An employee spotlight has been put on diversity, equity, belonging and inclusion. HR has created programs, initiatives, and processes to drive broad representation of different groups. Age, ethnicity, and gender are three categories that normally come to mind when thinking of diversity. It is easy to forget that brain differences represent another area of diversity. In fact, the word neurodiversity is still unfamiliar to many. The term refers to people with variations in their genes that differ from what was once considered “typical.” Today, this group makes up 20% of the population and includes diagnoses such as autism, attention deficit/hyperactivity disorder (ADHD), and Tourette Syndrome among others. And the number of neurodivergent people entering the workforce is growing year over year.


aditional recruitment and employment practices pose several obstacles to neurodivergent candidates. A number of large employers, like KPMG and Ford Motor Company, responded by creating targeted initiatives to support the challenges neurodivergent individuals face in gaining and maintaining employment. A common value seen in successful neurodivergent talent programs is flexibility. While that sounds simple, it runs counter to traditional human resource practices that focus on consistency in evaluating and managing employees.

Let’s start with the interview. This is a common first step in the hiring process and presents a huge roadblock for many autistic candidates (a neurodivergent diagnosis with an estimated 80% unemployment rate).
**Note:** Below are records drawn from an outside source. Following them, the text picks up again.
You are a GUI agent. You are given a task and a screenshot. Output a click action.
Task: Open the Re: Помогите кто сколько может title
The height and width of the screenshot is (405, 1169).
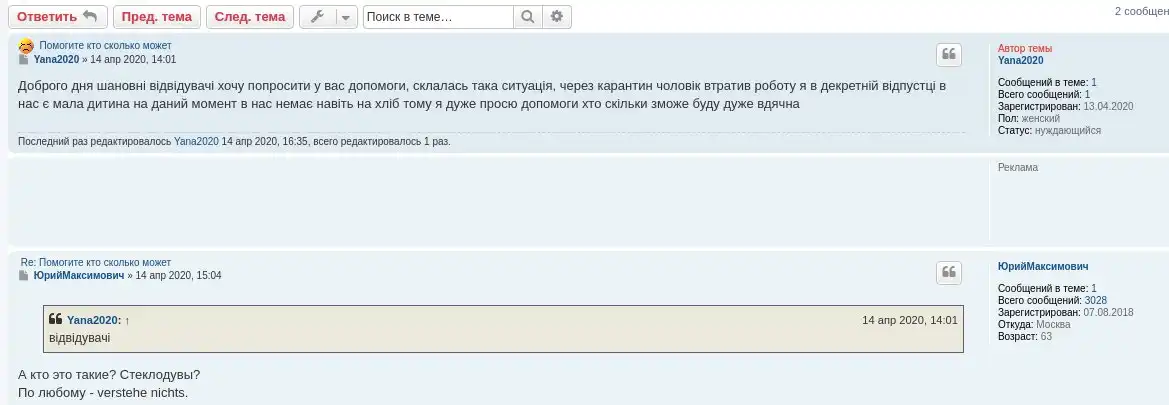(96, 262)
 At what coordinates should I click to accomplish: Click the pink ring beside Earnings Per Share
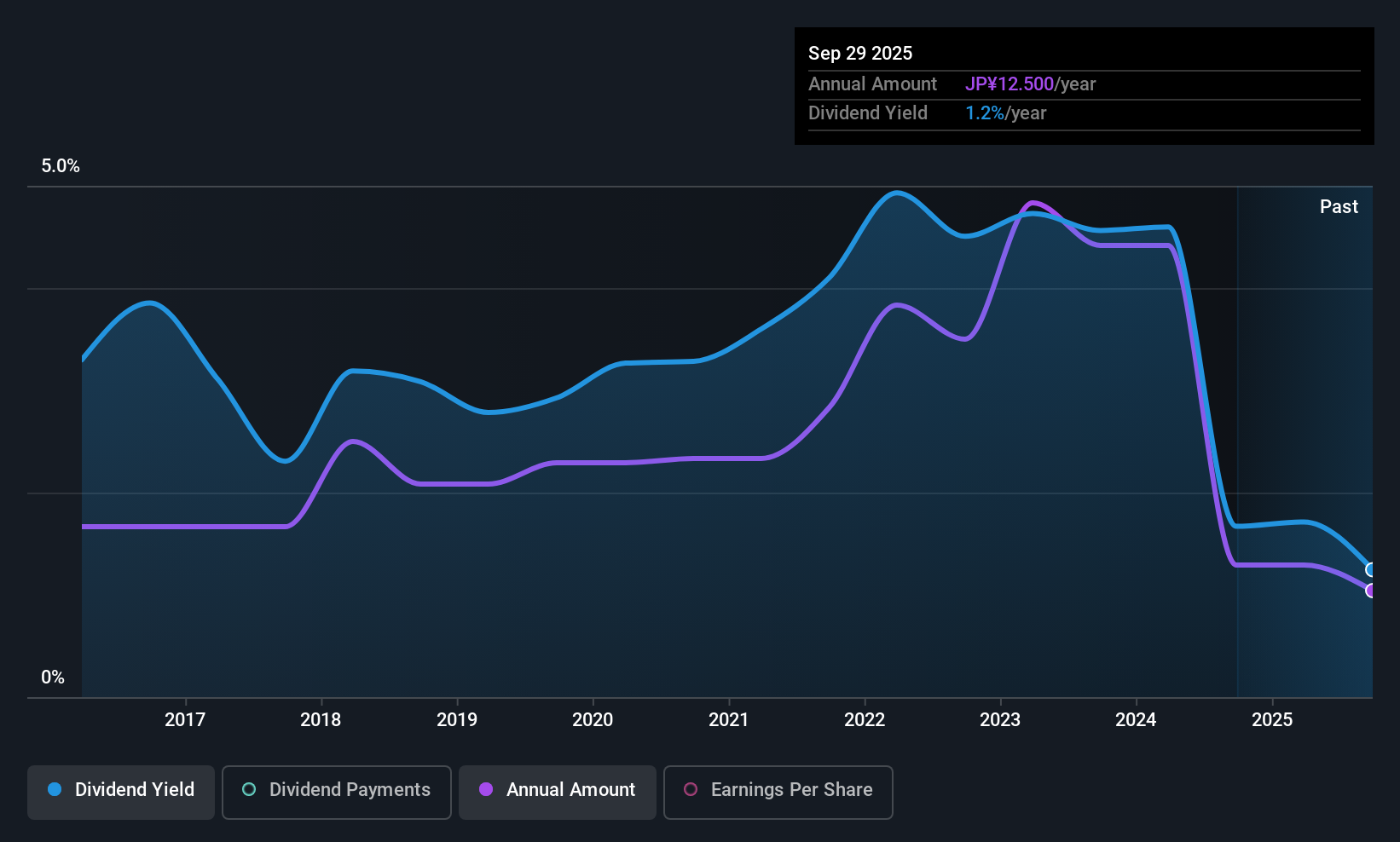(x=691, y=790)
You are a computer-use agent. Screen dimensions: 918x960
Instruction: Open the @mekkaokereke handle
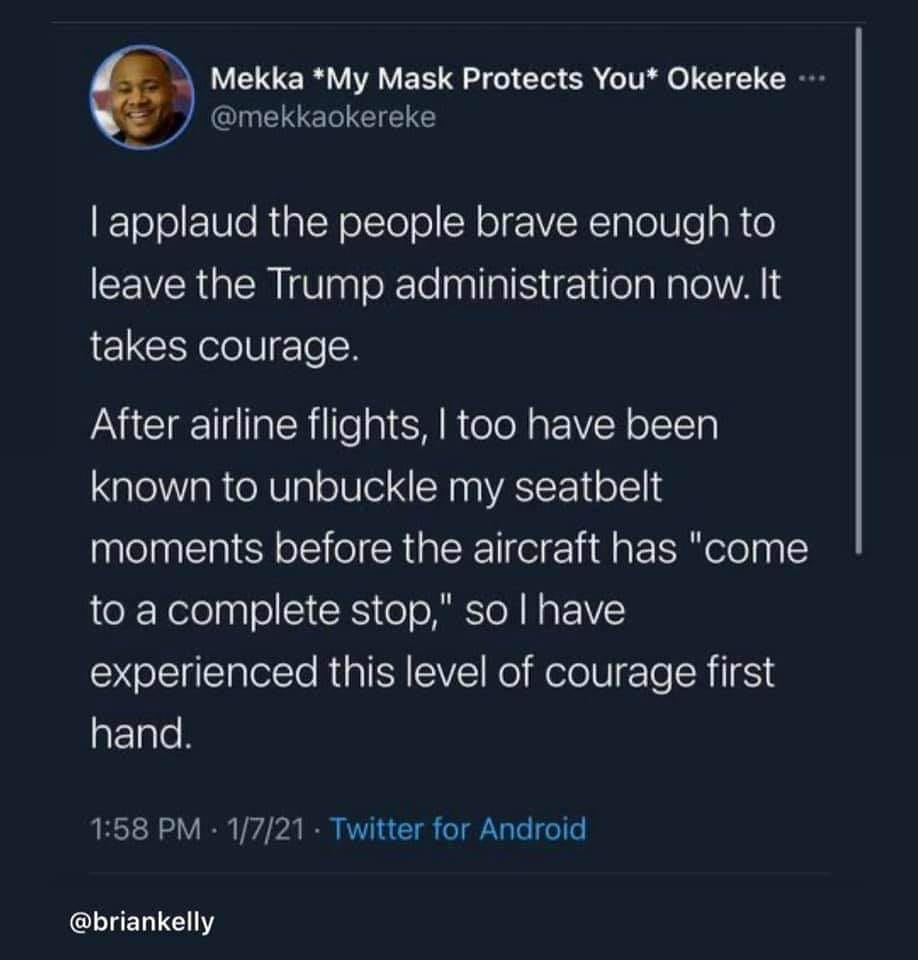pos(323,117)
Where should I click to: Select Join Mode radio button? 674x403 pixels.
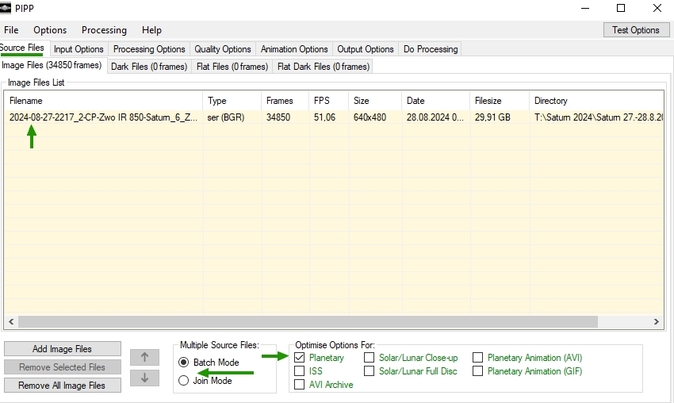coord(183,380)
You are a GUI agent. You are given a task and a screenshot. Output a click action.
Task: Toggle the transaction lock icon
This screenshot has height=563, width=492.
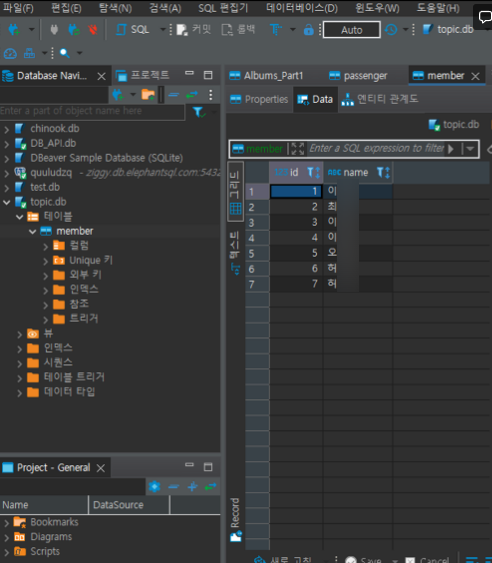(308, 29)
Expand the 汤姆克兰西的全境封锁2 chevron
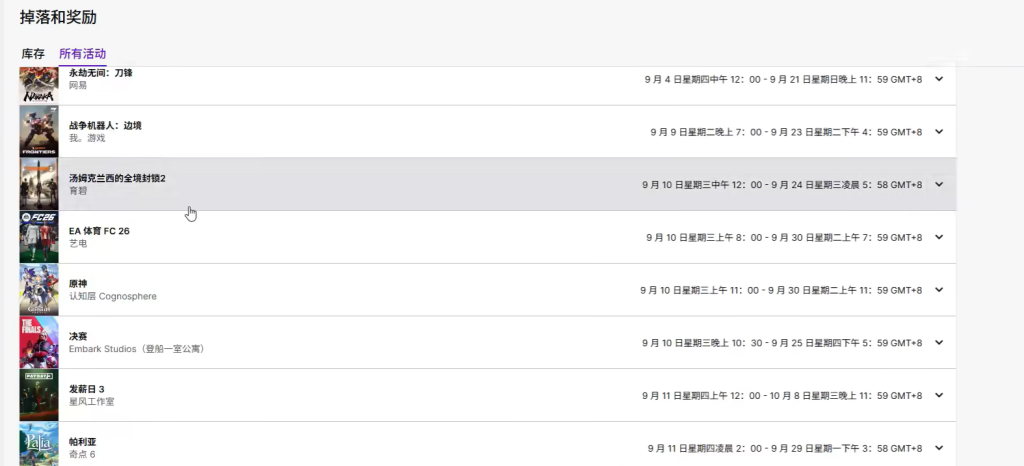 click(938, 184)
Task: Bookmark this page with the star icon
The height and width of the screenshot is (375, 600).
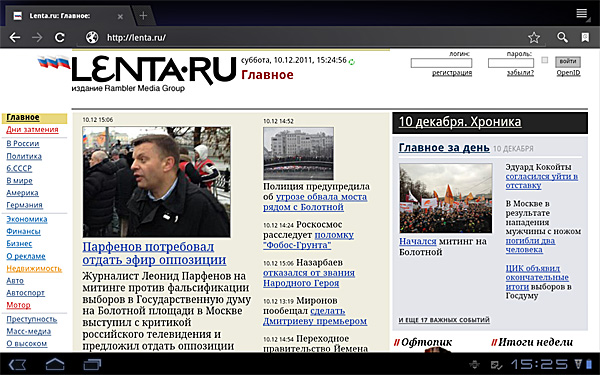Action: (534, 38)
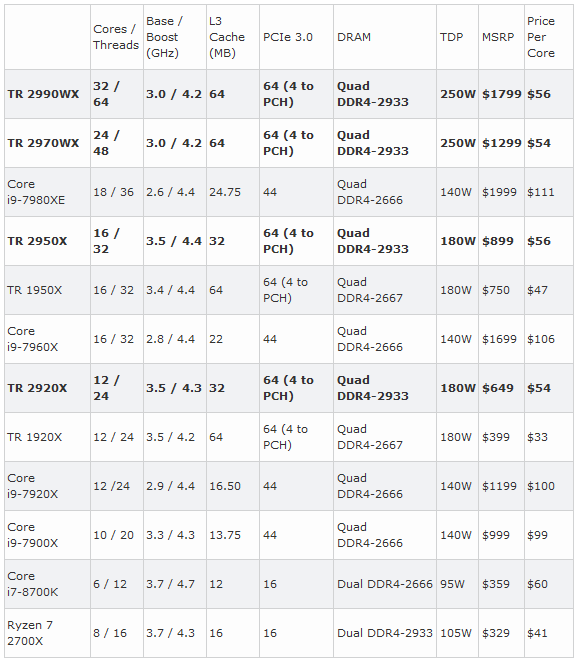The image size is (579, 662).
Task: Click the 3.7 / 4.7 clock speed cell
Action: click(171, 584)
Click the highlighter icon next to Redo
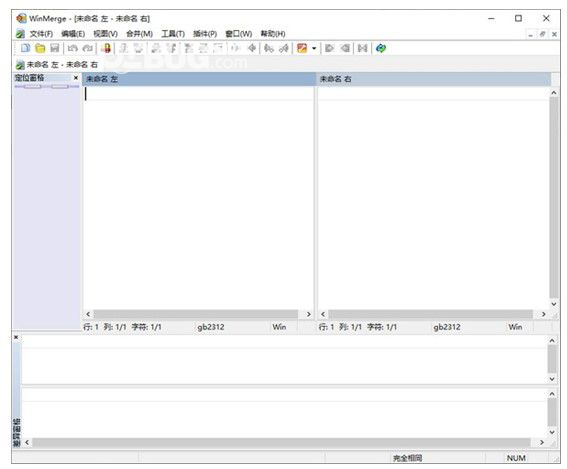This screenshot has width=567, height=469. 106,48
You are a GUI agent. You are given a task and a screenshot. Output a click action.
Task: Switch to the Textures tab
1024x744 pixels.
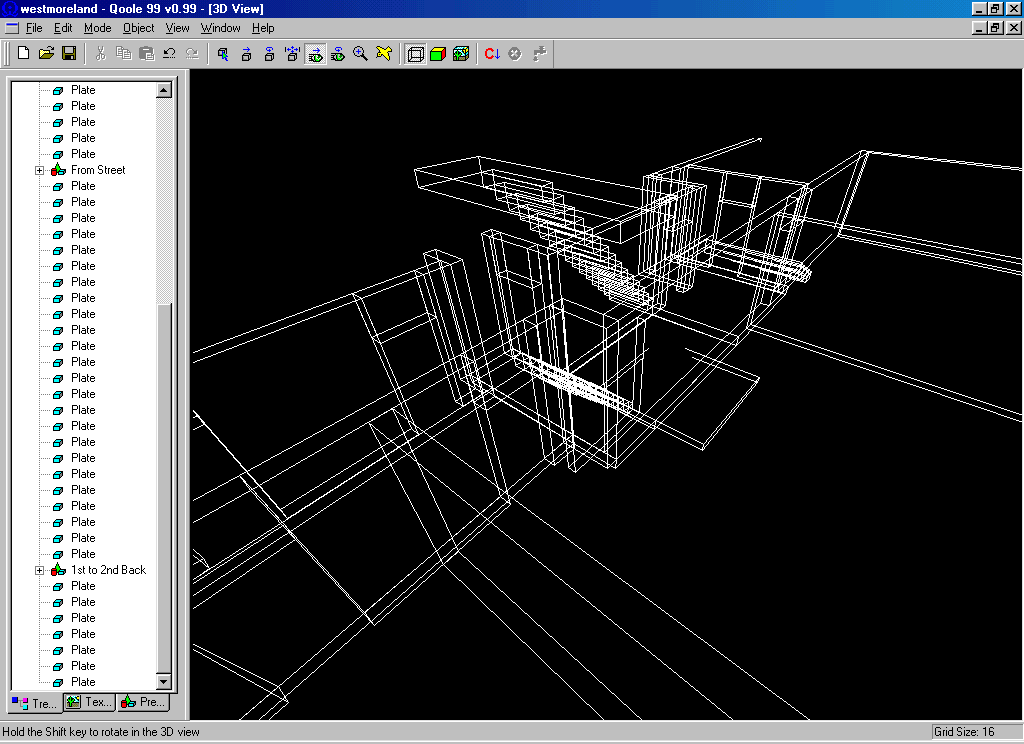[x=89, y=702]
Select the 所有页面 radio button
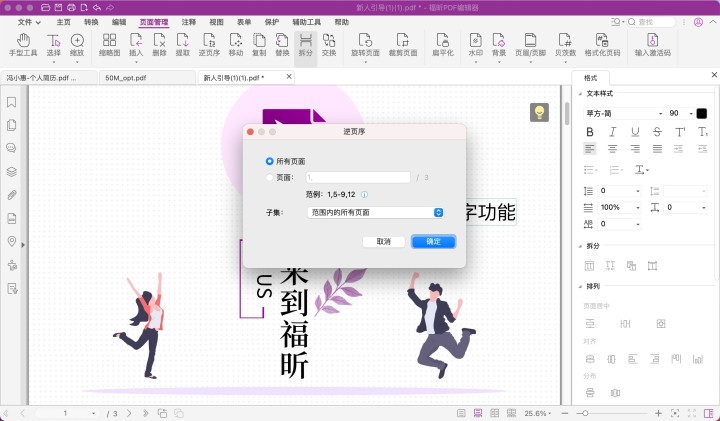The width and height of the screenshot is (720, 421). [x=270, y=161]
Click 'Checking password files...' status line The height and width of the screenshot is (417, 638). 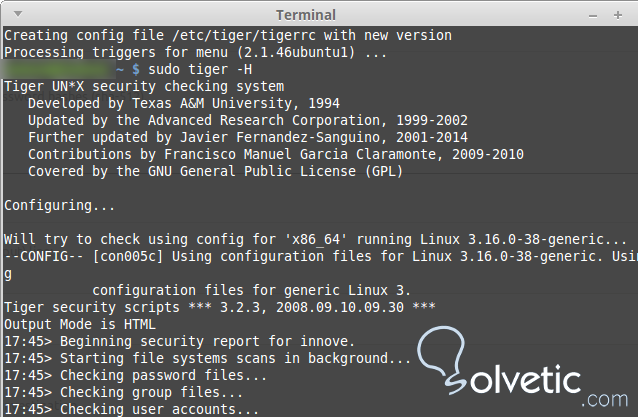pyautogui.click(x=136, y=376)
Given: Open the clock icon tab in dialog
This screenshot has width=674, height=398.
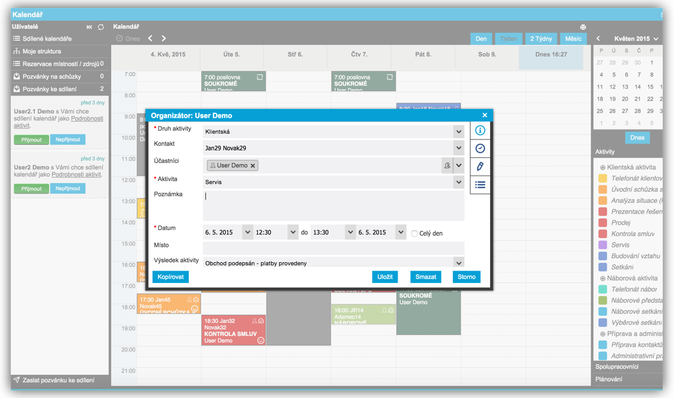Looking at the screenshot, I should [x=480, y=148].
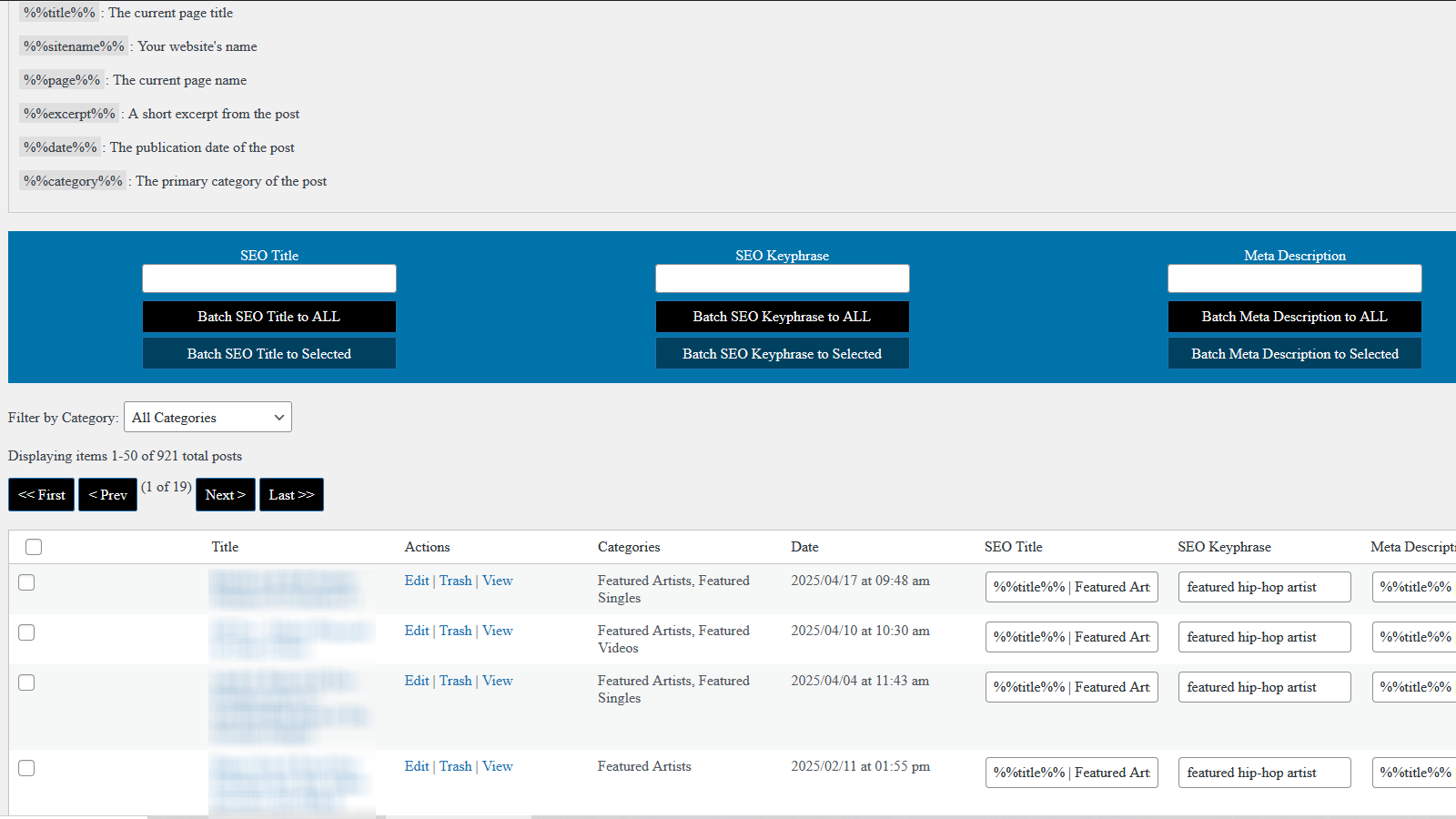The width and height of the screenshot is (1456, 819).
Task: Tick the checkbox for the 2025/02/11 post
Action: point(26,768)
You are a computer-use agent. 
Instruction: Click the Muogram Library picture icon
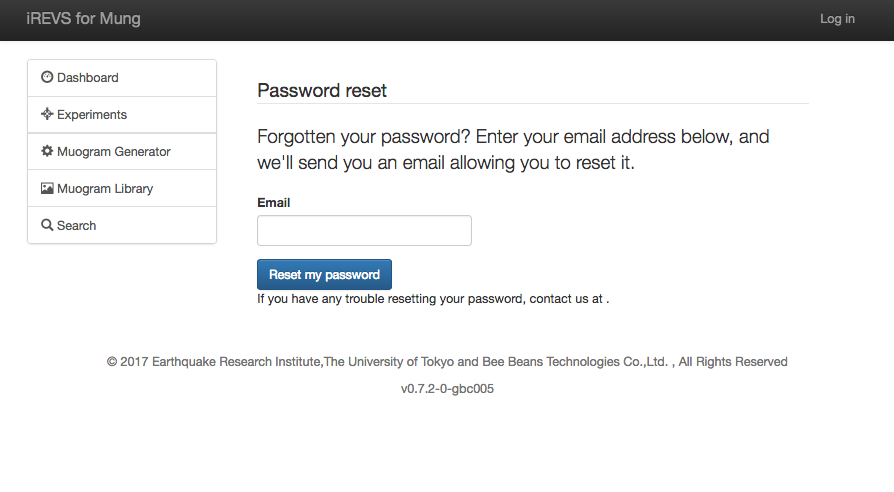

While many candidates with autism may possess the skills needed for a role, interviewing may not be their strong suit. This may be because their social skills do not meet the expectations of a “star” candidate. Maybe they don’t make eye contact or tend to speak out of turn. It could be that they are most comfortable with routines and totally out of their comfort zone with the unexpected. Companies actively attracting this community are using alternative ways to evaluate fit that don’t rely on these traditional assumptions. For example, Microsoft’s Neurodiversity Hiring Program invites candidates in for a four-day workshop where managers can assess candidates in an alternative setting.

Then, consider the work environment. Why spend the time and effort to bring on new staff if they leave in short order because continued support does not exist? Competitive companies are offering accommodations so neurodivergent staff can work comfortably once onboard. Does the individual get agitated with a lot of distractions? Move them to a corner of the office with little foot traffic. Does the individual have a tough time picking up social cues? Assign them a dedicated coach who can help translate the communication nuances as they settle into a new role. Remember, this is not a one-sided effort. Employers must educate teams and managers as well, so they understand how to interact and communicate effectively with neurodivergent hires.

Your traditional hiring and employment practices may not support neurodivergent candidates. Business leaders should familiarize themselves with the changes needed to attract and retain neurodivergent hires. If your company is not prepared to offer full neurodivergent programs, call upon one of the many outside resources that include social service partners or neurodiversity workforce intermediaries to fill in the gaps. The welcoming of neurodivergent employees is a collective issue that must be addressed as a workforce, not an individual.


Bernick, M (February 16, 2022). Is Your Company Inclusive of Neurodivergent Employees? Harvard Business Review.